Recorded data:
+--

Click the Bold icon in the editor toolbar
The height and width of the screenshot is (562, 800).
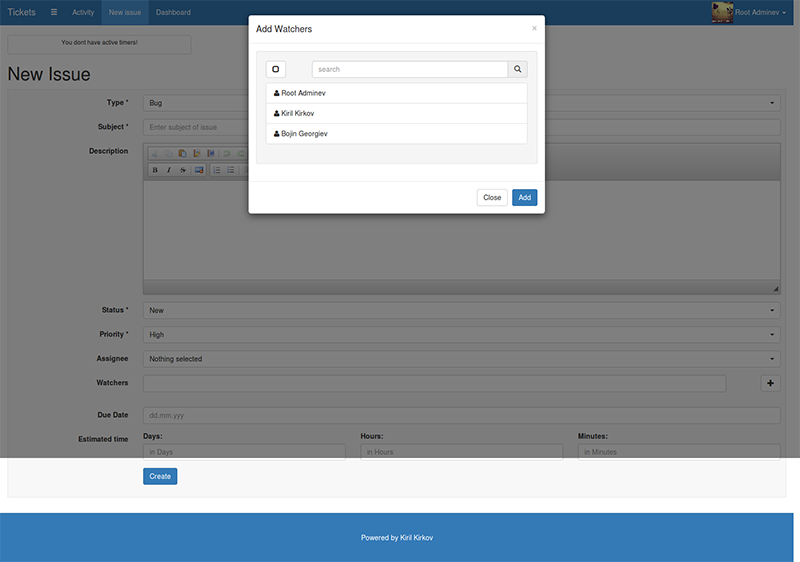tap(155, 170)
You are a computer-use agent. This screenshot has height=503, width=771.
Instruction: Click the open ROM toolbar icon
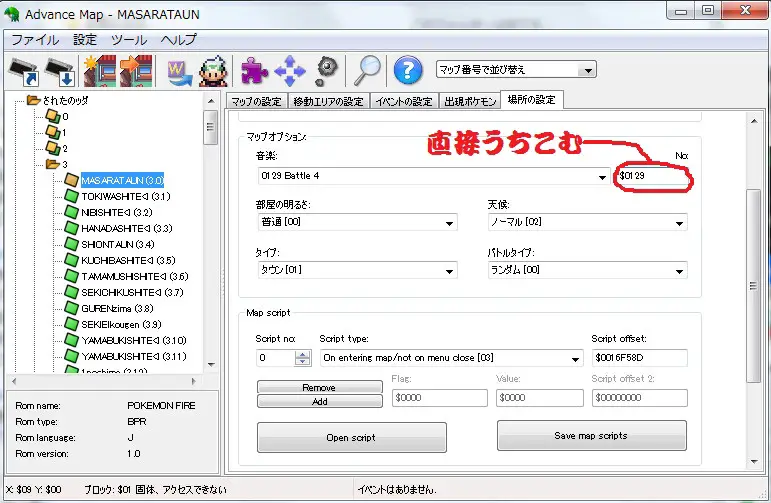tap(24, 70)
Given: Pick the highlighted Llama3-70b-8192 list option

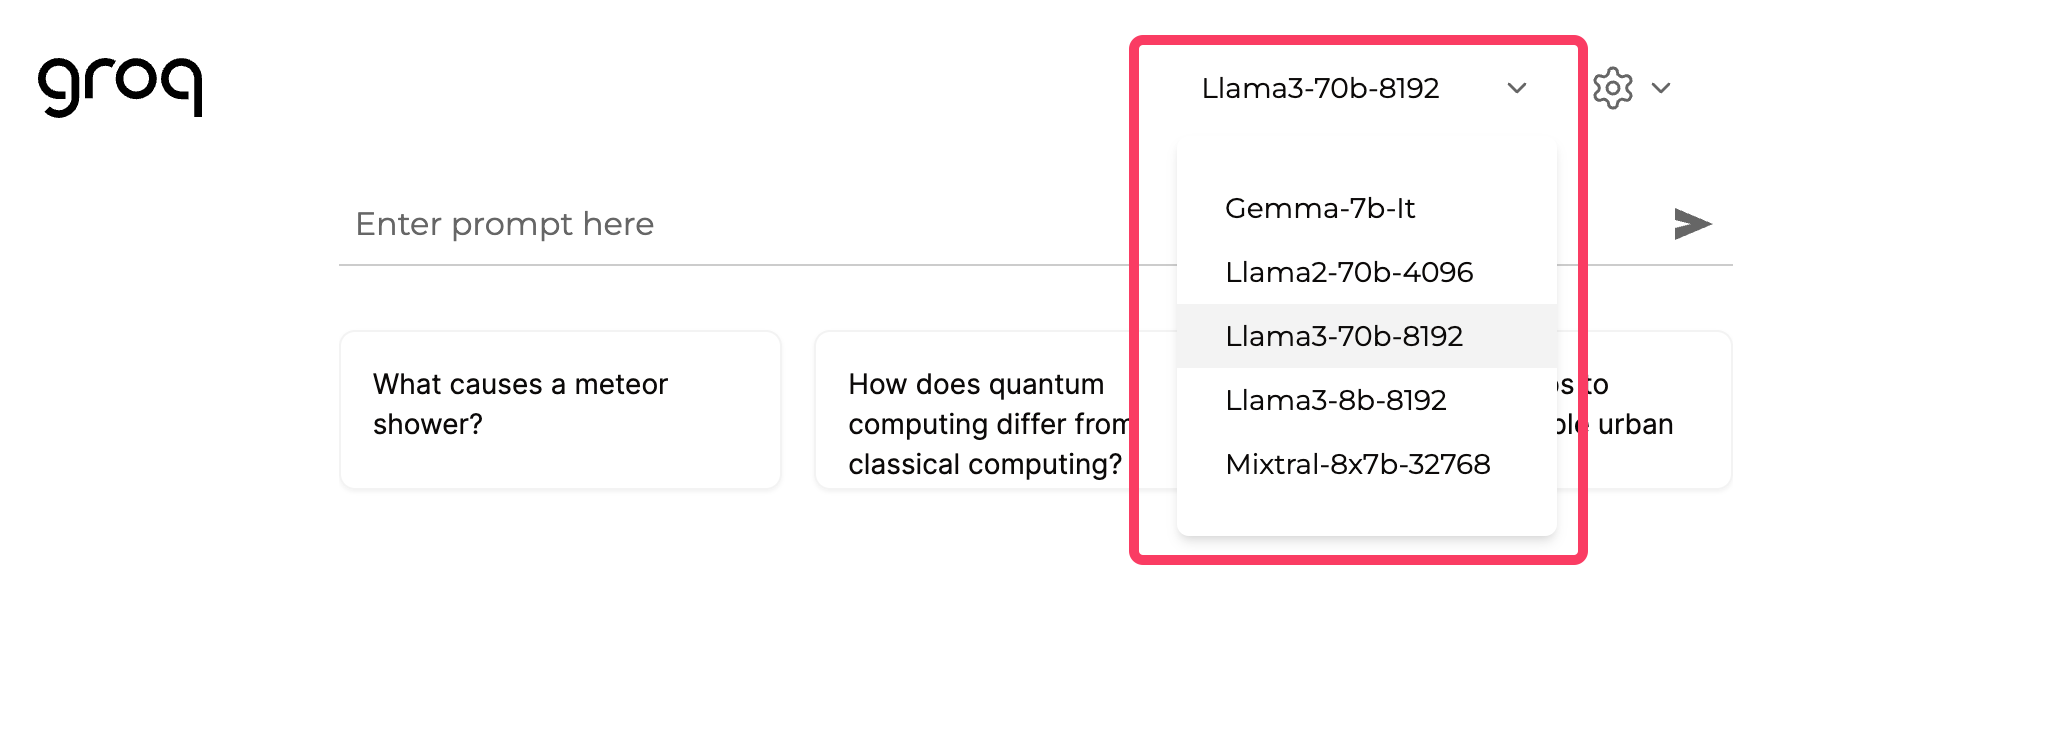Looking at the screenshot, I should coord(1344,336).
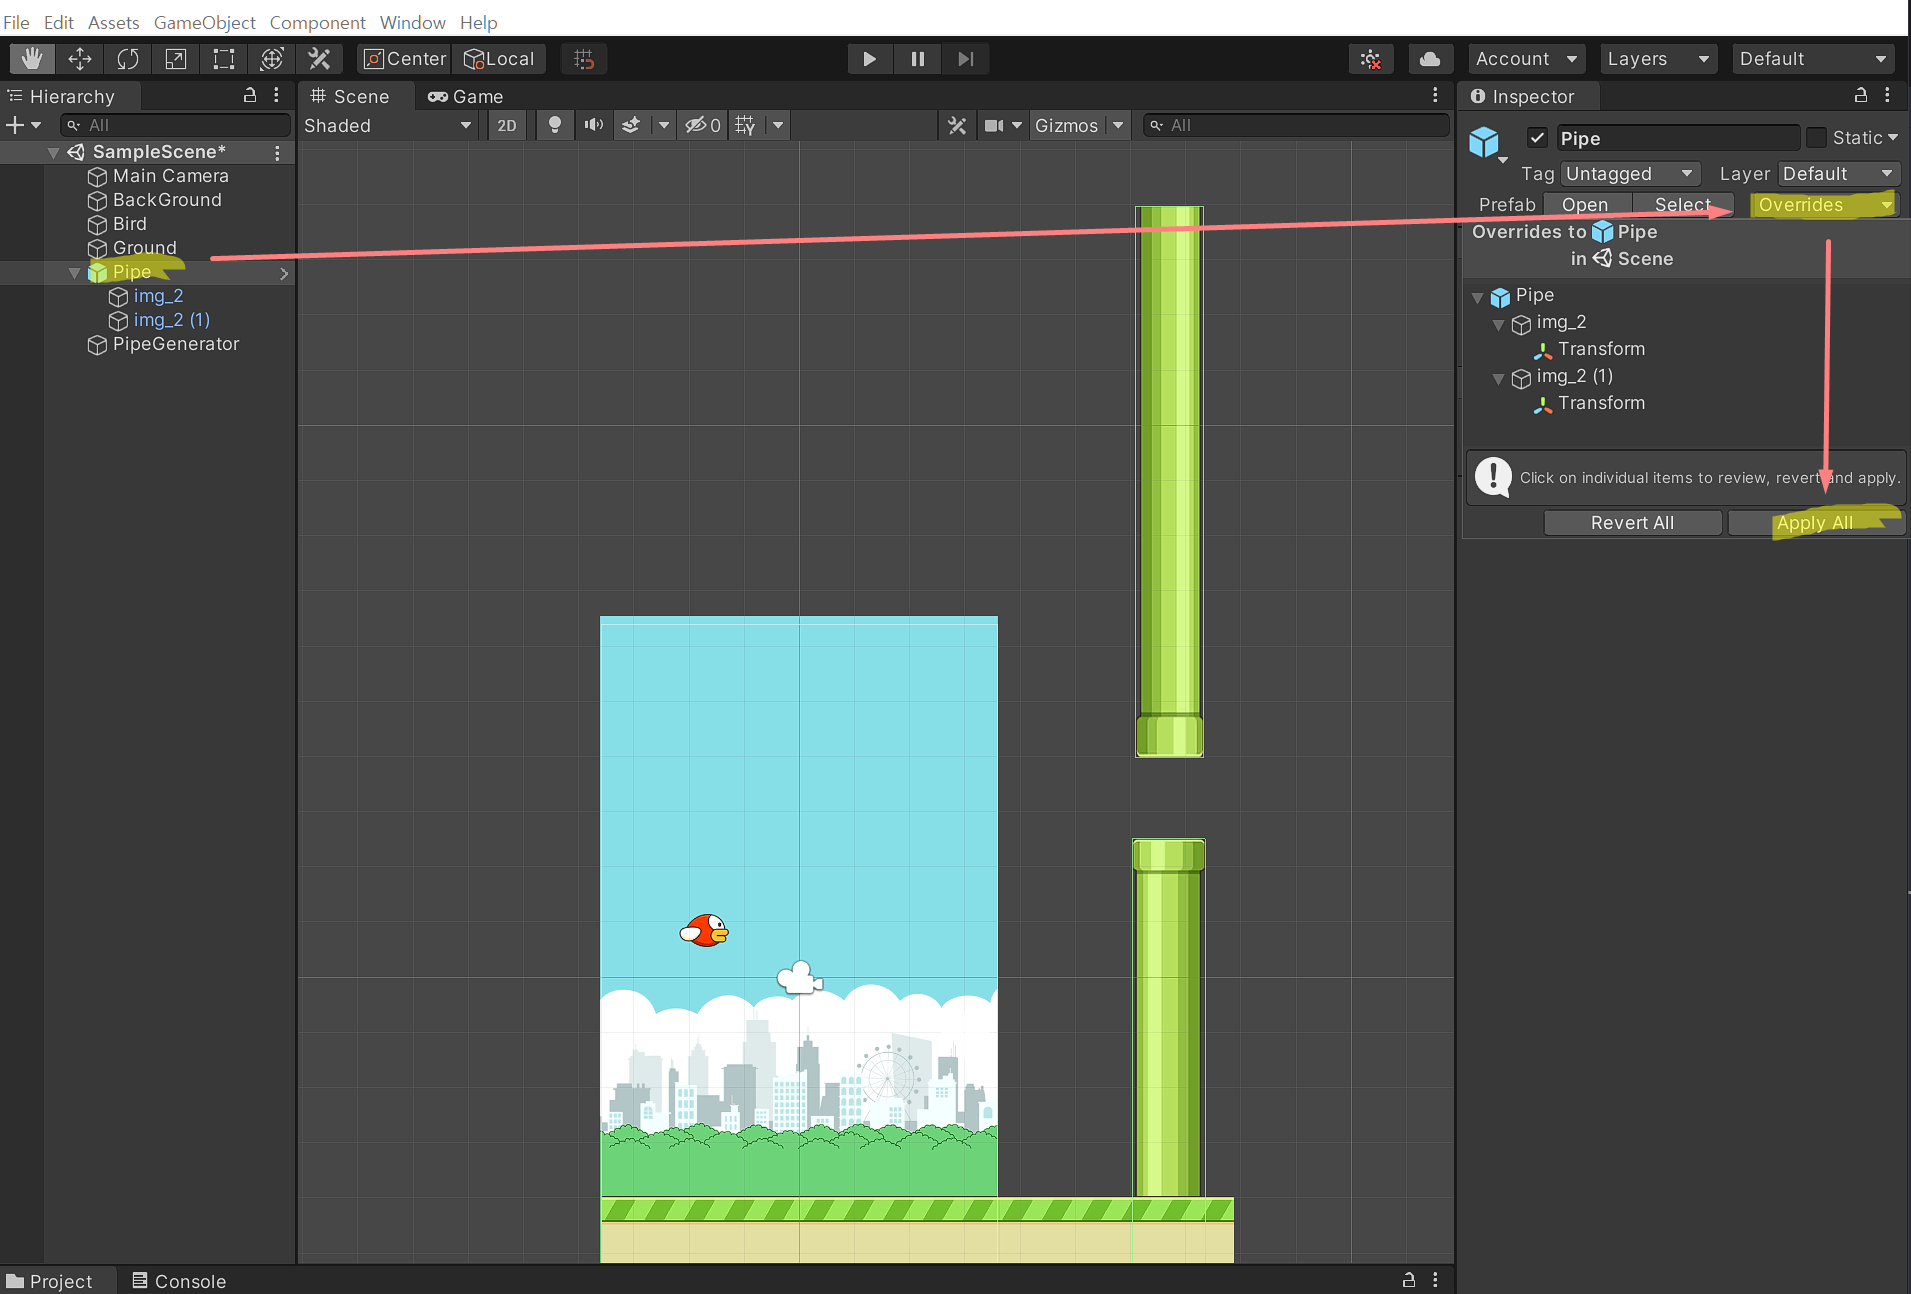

+--

WHAT YOU HAVE TO DO: Above are the records; give them all again exactly, apart from the pictures.

WRITTEN RESPONSE:
Click the Bold icon in the editor toolbar
The height and width of the screenshot is (562, 800).
tap(155, 170)
You are a computer-use agent. This screenshot has height=503, width=771.
Instruction: Click the open ROM toolbar icon
tap(24, 70)
Given: Pick the highlighted Llama3-70b-8192 list option

Looking at the screenshot, I should coord(1344,336).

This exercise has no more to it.